I never actually get car questions despite the "Auto Mechanics" in the title of this bit, and this time we got two, so let's start with them.
"Can you make a recommendation for a used car model that fits the following criteria:My suggestions would be either a 2003 or 2004 Toyota Rav4 or Subaru Forester.
-- Legroom for one driver who's 6'4"
-- Sturdy construction for another driver who's had her share of accidents and can't really afford another, physically
-- Relatively low environmental impact, given the first two criteria
-- Family-friendliness, loosely-speaking (gotta have room for a baby and, you know, baby stuff)
-- Sticker price under $10K, and preferably under $8K"
Interestingly, the Forester would also say something about you. In a survey that asked about political leanings and vehicle driven, it turned out that drivers of the Subaru Forester were, of all vehicles on the road, most likely to be liberal. My guess is because it has the room of a small SUV, but the profile of a car, more like an old station wagon just more compact.
"Was Tony George right to start the IRL?"The IRL was a competing racing organization to what had long been the establishment in American Indy racing, CART. He ran the Indianapolis Speedway and once he got himself removed from the governing body of CART created the upstart competitor, the Indy Racing League which took Formula One racing from the twisting turns one usually sees in Grand Prix to the oval of the track.
Formula One racing is a lot like horse racing in that the sport tends to be dominated by a couple very wealthy groups. The IRL offered an opportunity for those shut out of CART races to have a shot and arose as a sort of generic brand until it caught on and then overtook and eventually acquired what was left of CART only to return to pretty much the place it was before the whole mess started.

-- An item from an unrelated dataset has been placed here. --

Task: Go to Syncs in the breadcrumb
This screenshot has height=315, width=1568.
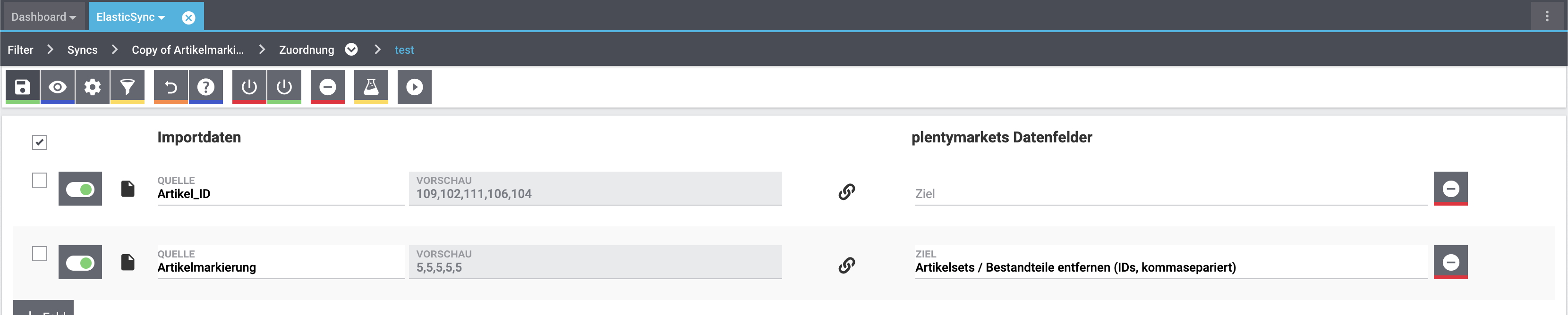Action: click(82, 50)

So was he right to make the move, to create a competitor? I don't think it was morally necessary, but it was not problematic. Sport is an odd endeavor in that it is part institution and part business. Sometimes the business gets in the way, causing changes to the sport that are financially advantageous, but which compromise the competition. Other times, the sporting competition is bolstered by the business competition, by competing for fans, the different leagues are forced to try to create the best version of the sport for the spectators.
In this case, the sport did change by going to the oval. For the worse? Well, it is easier for fans to watch, but with out the tight corners. It means greater speeds and so takes different skills. The sport was not in the healthiest of places and the competition may have saved it by forcing it to think hard about itself. So, while there is certainly a lot of ego involved in the decision to start the IRL, I don't think it was a bad one.